The stock trades at 14 times its estimated 2013 earnings, less than the average of 21 for logistics companies worldwide. Of the 16 analysts who rate the company, eight say buy, seven recommend holding and one rates it a sell.
Rousseff’s government last year pushed banks to cut rates on loans, utilities to reduce power bills and phone companies to charge less for wireless plans as she seeks to curtail inflation and spur the economy. Santos Brasil plunged 14 percent in September, its biggest monthly drop in a year, on concern the plan to fuel competition and cut costs would be more severe.
Brazilian ports have some of the longest turnaround times in the world, with shipping costs twice those of the U.S., said Sergio Mendes, head of the grain exporters’ association.
China, India Ports
China and India have invested billions of dollars expanding and modernizing their ports, said Ed Sands, global practice leader of logistics at Procurian, a procurement management firm based in King of Prussia, Pennsylvania.
“Brazil still today trails those competing economies,” Sands said in a telephone interview.
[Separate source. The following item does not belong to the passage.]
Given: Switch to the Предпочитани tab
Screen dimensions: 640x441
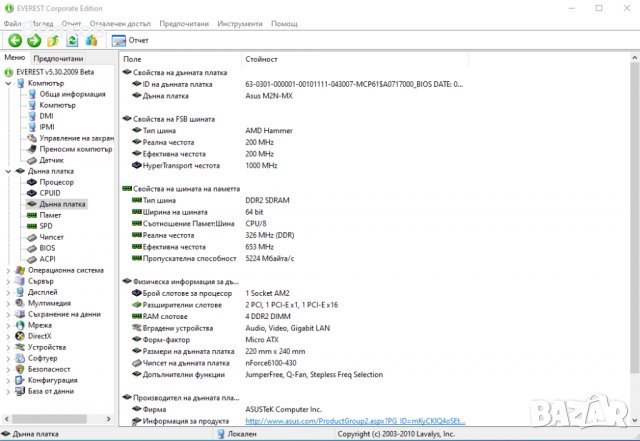Looking at the screenshot, I should tap(59, 58).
Brazilian ports rank 130th out of 144 countries, according to the World Economic Forum. “Having world class ports and channel depths is key to success.”
Union workers at the Santos port will walk off the job for six hours on Feb. 22, said Paulo Pereira da Silva, federal deputy and president of the Forca Sindical labor federation. A work stoppage would cost Santos Brasil as much as 4 million reais in lost revenue a day, said Mauro Salgado, chief commercial officer at Santos Brasil.
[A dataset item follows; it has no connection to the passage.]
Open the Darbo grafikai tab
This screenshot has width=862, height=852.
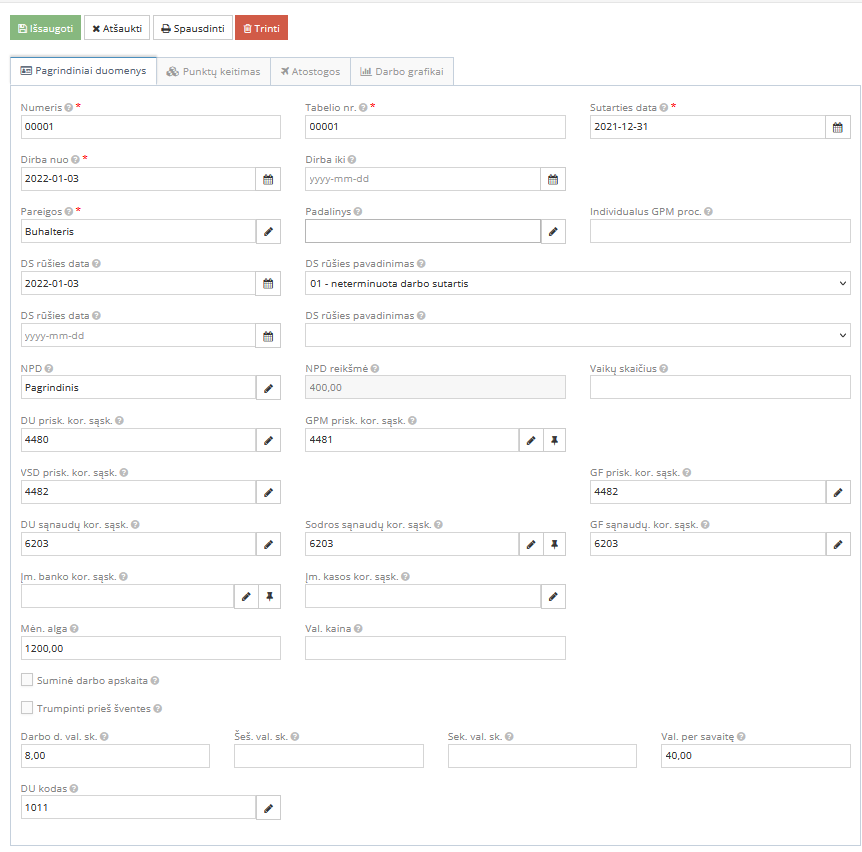click(x=402, y=72)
Brazil’s government won’t accept changing rules that will hurt the goal of introducing more port competition, Chief of Staff Gleisi Hoffman said in a telephone interview on Feb. 14. The ports special secretary for the president didn’t respond to a telephone call or e-mail seeking comments yesterday.
The government “may make some concessions but they won’t change the essence of what they are going to do,” said Jefferson Finch, an analyst at political risk consulting firm Eurasia Group in New York. “Letting the infrastructure agenda fail would be more detrimental to Dilma’s re-election chances than labor in the ports.”
Santos Brasil will use ship workers to fill in for striking stevedores if necessary, Salgado said in an interview in Sao Paulo.
As the industry leader, Santos Brasil stands to lose the most market share from government plans to privatize terminals and ease bottlenecks that are stunting economic growth. Santos Brasil’s contract for the port expires in 2022. There’s an option to extend the concession for an additional 25 years.
The plan “could lower prices and kill public ports and the investments we made in those ports,” Salgado said, adding that government regulations requiring public ports to hire only unionized workers will put it at a disadvantage.
Geneva-based Mediterranean Shipping Company and AP Moeller Maersk A/S, based in Copenhagen, are opening a terminal at Santos Port this year, and are expected to take market share from Santos Brasil, Sami Karlik and Rodrigo Olivares, analysts at Votorantim Corretora, said in a report late last year. They estimated Santos Brasil’s 2014 volume could be 13 percent below 2013 figures. The Votorantim analysts didn’t respond to a request for comment.
In the short term, the new framework isn’t likely to hurt Santos Brasil, which has a head start over the competition, said Magliano’s Kleine.
“They can start to take market share, but not immediately,” he said. “For now, this advantage is still big for Santos Brasil.”